Tesla-Chef Elon Musk darf eine etwa 2,1 Milliarden US-Dollar hohe Vergütung beziehen, weil der Börsenkurs seines Unternehmens eine vorher vereinbarte Zielmarke über längere Zeit gehalten hat. Grund ist ein Vergütungsplan, der an den Börsenwert und bestimmte Geschäftsziele von Tesla gekoppelt ist. Da Tesla in den vergangenen sechs Monaten im Schnitt mehr als 150 Milliarden Dollar wert war, hat Musk nun die Option, Aktien weit unter Marktwert zu kaufen und dadurch - zumindest auf dem Papier - einen enormen Profit zu machen.
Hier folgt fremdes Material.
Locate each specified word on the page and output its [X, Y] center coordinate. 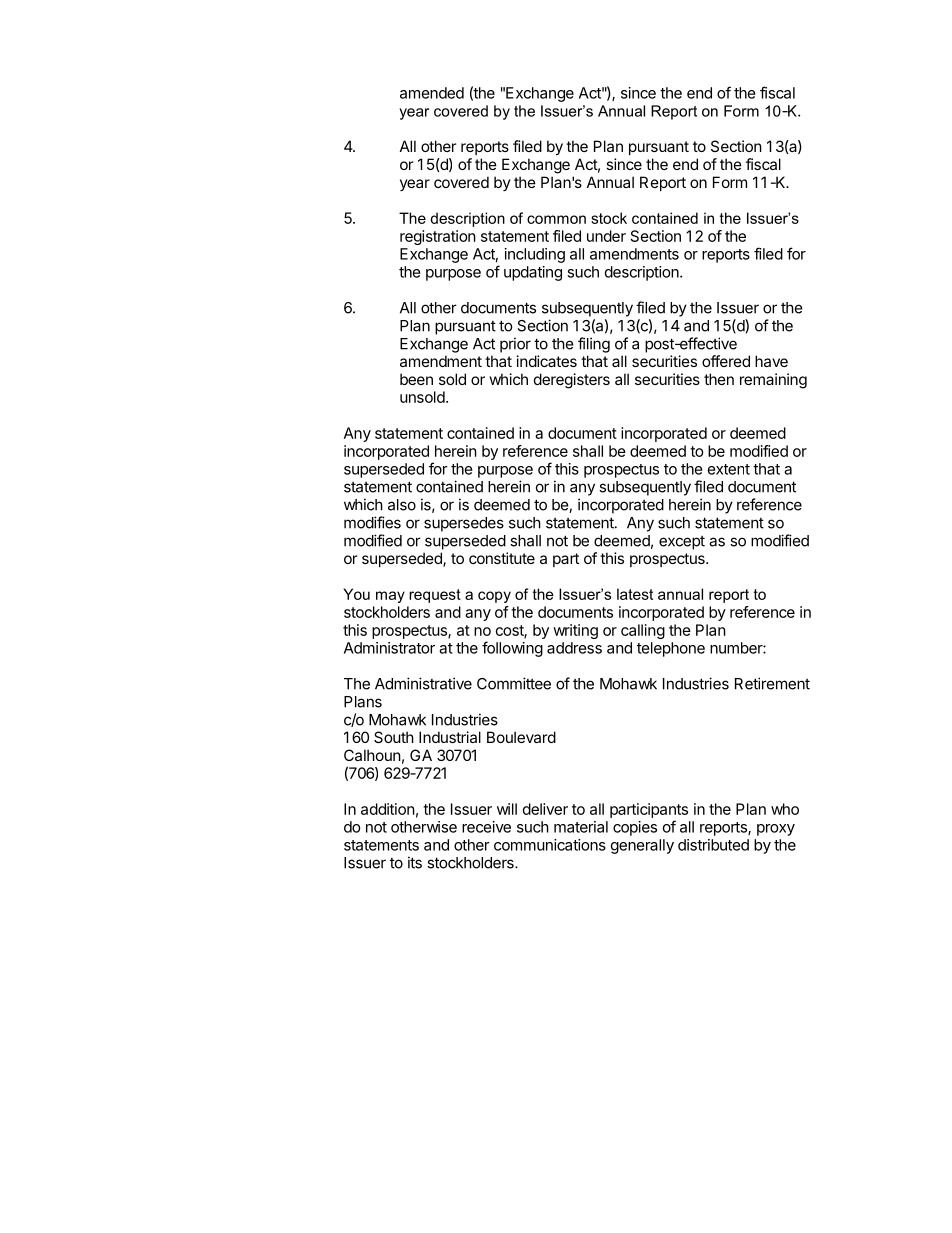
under [606, 236]
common [556, 219]
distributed [713, 845]
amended [432, 93]
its [415, 862]
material [581, 827]
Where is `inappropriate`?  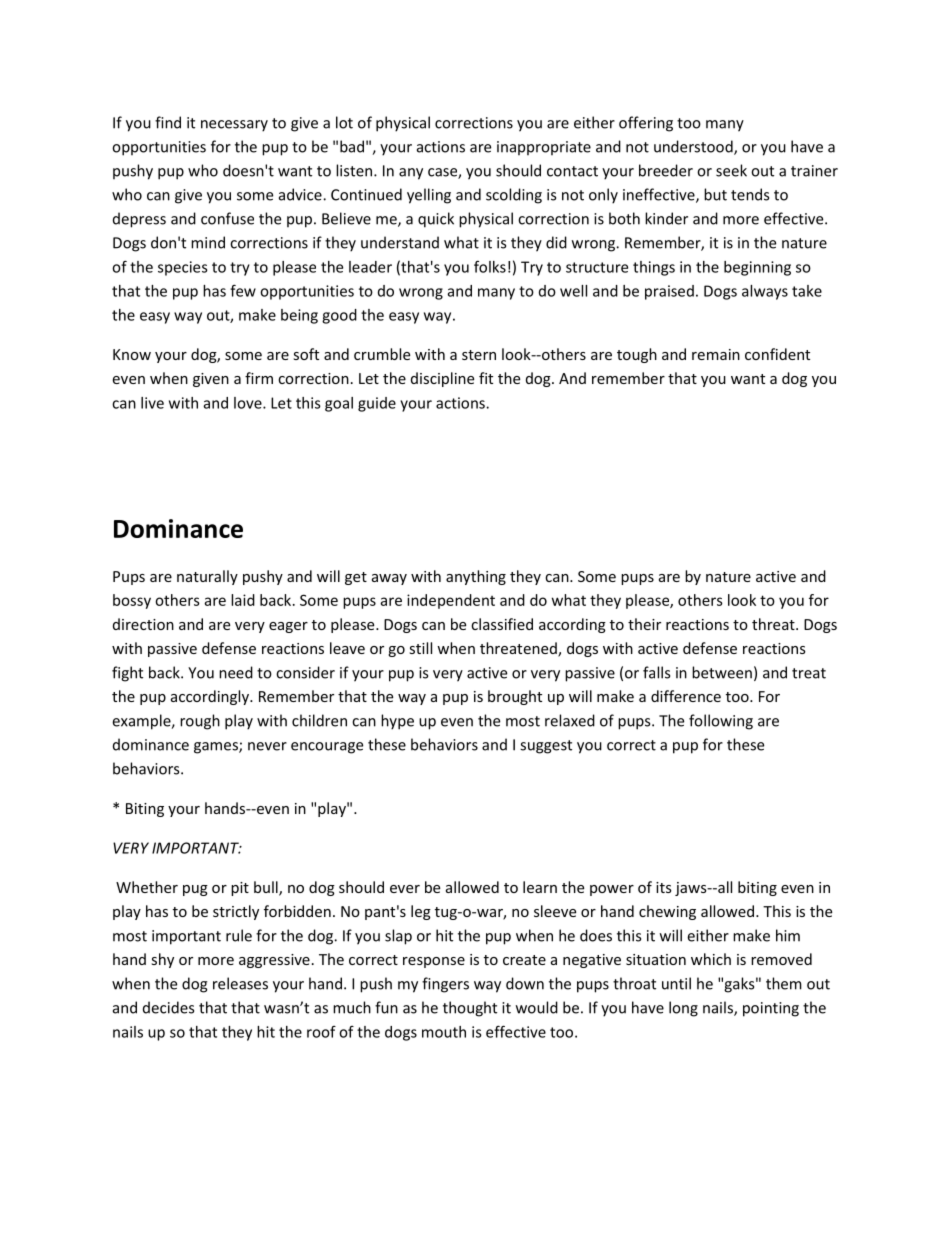
inappropriate is located at coordinates (544, 148).
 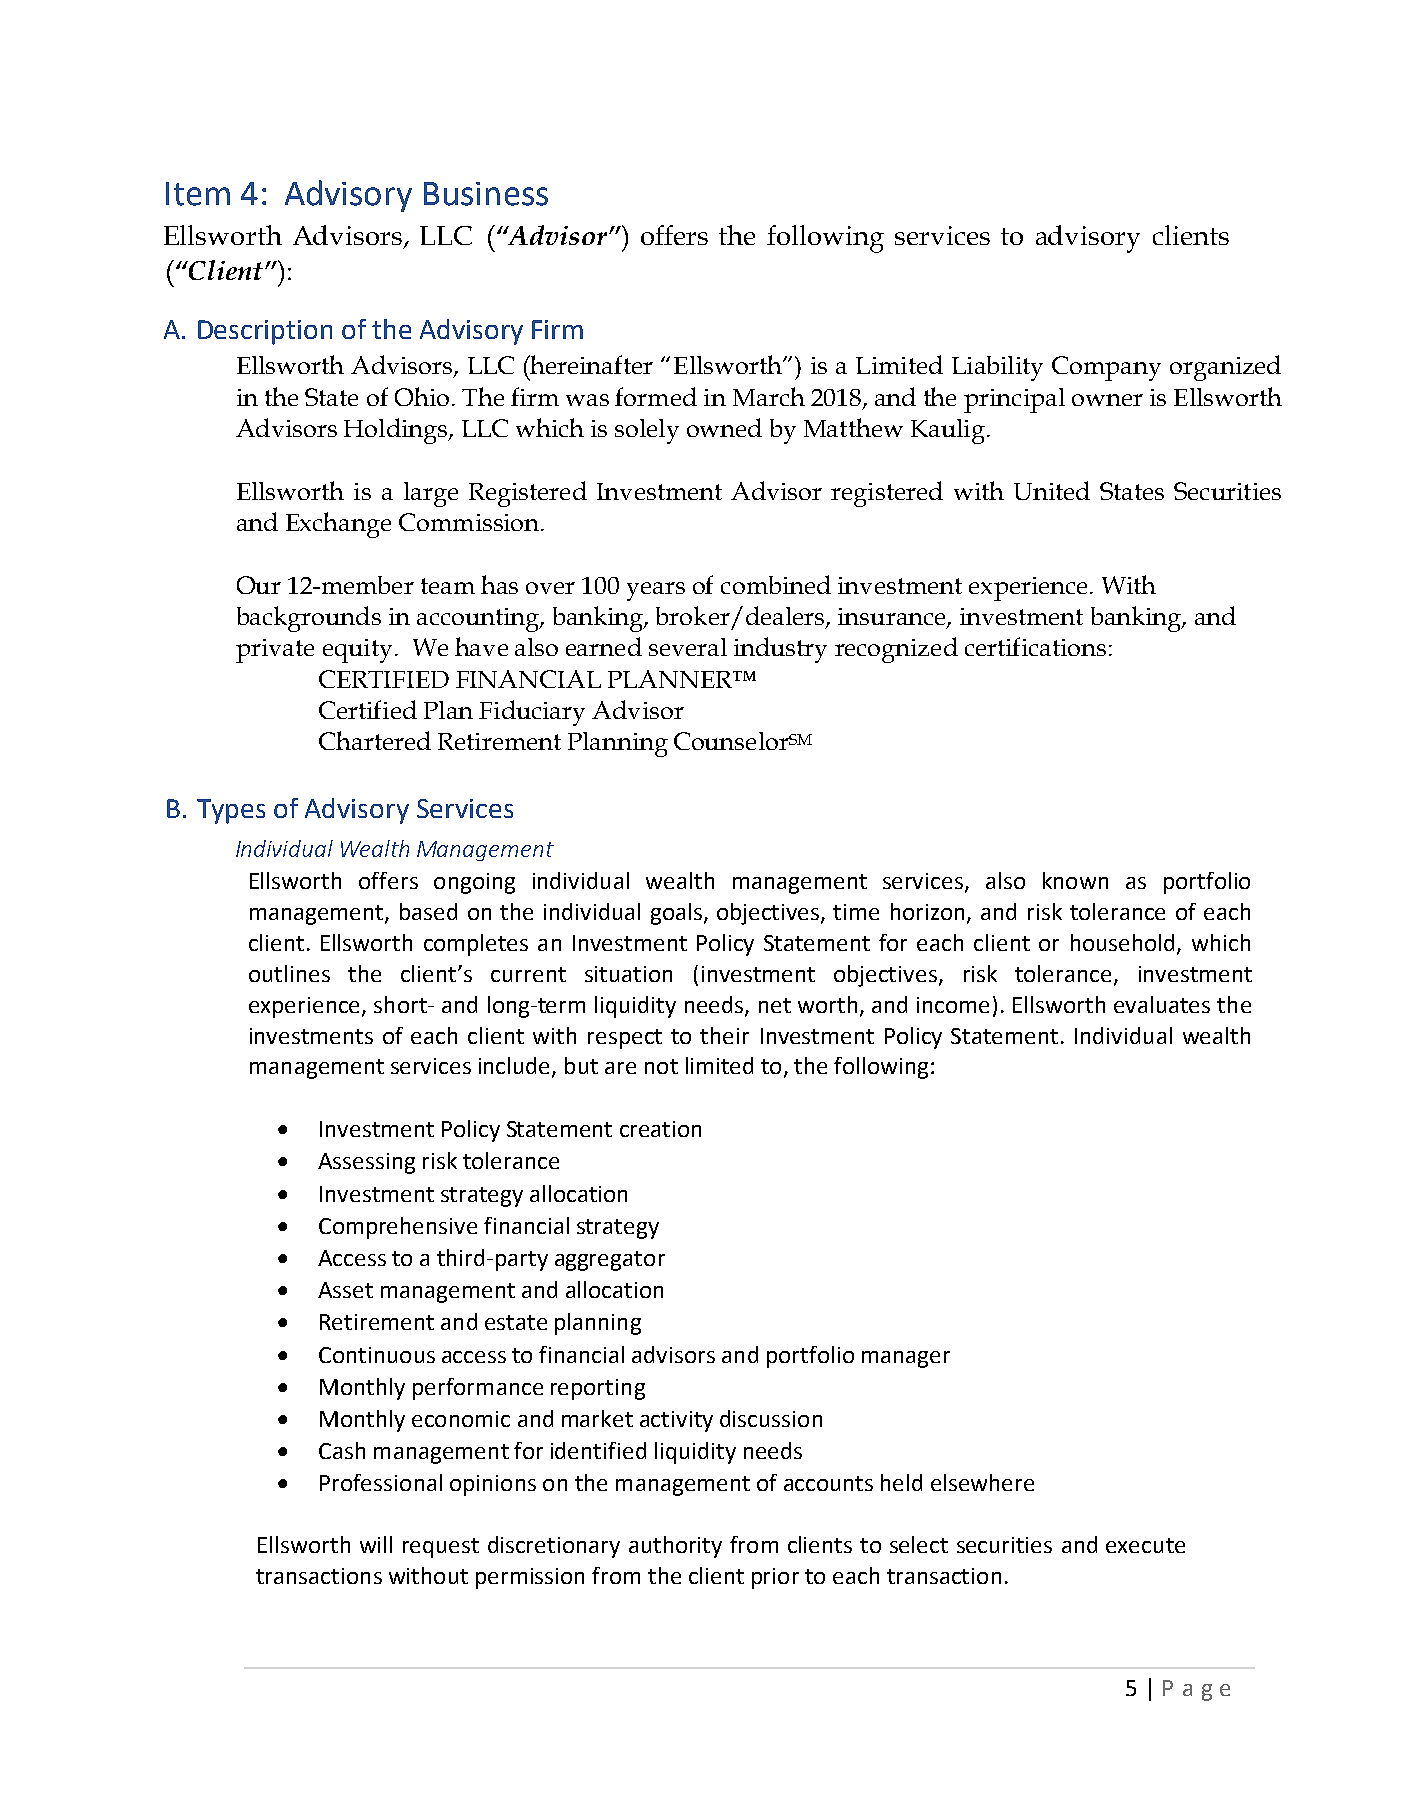 What do you see at coordinates (1162, 1004) in the image?
I see `evaluates` at bounding box center [1162, 1004].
Während der globale Automarkt von der Corona-Krise ausgebremst wurde, brachte Tesla zuletzt viele Autos an seine Kunden. Nun steht Tesla vor einem Meilenstein, der Musks Firma den Weg zum Aufstieg in die US-Börsenelite im Leitindex S&P 500 ebnen könnte. Trotz der jüngsten Erfolgswelle zählt Tesla weiterhin zu den Konzernen, auf deren Kursverfall die größten Wetten am Finanzmarkt laufen. Doch über diese "Short-Seller" macht sich Musk immer wieder lustig.

Die Zweifler führen immer wieder ins Feld, dass Tesla nur an der Börse eine echte Größe ist. So zeigt der Hype auch, wie abgekoppelt der Börsenhandel von den realwirtschaftlichen Grundlagen sein kann.